## YOUR INSTRUCTIONS:
In the entries that follow, find the word "computer" and report each line it is on.
-------- DATA SUPPLIED --------
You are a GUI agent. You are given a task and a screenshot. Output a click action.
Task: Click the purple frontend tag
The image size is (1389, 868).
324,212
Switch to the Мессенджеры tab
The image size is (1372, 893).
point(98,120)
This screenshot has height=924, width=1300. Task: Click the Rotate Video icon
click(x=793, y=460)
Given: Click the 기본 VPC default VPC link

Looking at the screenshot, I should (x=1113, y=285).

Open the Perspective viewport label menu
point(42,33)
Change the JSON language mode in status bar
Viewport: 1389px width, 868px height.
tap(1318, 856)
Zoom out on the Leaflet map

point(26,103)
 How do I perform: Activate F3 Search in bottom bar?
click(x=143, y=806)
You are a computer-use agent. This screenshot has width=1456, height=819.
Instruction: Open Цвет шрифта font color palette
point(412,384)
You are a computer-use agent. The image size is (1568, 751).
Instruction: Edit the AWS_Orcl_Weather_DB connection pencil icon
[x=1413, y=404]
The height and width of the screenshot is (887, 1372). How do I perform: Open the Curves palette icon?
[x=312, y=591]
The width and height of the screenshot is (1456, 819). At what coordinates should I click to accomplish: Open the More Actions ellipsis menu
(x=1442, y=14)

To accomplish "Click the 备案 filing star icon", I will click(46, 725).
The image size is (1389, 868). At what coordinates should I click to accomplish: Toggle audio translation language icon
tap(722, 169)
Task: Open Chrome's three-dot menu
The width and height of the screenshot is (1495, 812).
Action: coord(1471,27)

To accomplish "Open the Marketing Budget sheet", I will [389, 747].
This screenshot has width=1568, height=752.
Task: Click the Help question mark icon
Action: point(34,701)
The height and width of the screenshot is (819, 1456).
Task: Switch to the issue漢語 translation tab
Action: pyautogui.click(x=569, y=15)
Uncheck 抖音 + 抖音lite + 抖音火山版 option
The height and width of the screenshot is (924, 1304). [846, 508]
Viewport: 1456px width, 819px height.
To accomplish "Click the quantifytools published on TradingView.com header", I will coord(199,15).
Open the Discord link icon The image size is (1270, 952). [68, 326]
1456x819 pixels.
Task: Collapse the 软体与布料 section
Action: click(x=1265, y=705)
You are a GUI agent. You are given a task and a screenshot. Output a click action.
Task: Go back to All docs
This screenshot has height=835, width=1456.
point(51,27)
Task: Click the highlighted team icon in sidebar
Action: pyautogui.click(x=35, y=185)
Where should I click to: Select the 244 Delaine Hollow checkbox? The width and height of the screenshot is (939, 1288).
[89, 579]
--------
## SOLUTION FOR THIS TASK:
You are a computer-use agent. This screenshot has width=1456, height=819.
You are a computer-use agent. The image size is (1568, 751).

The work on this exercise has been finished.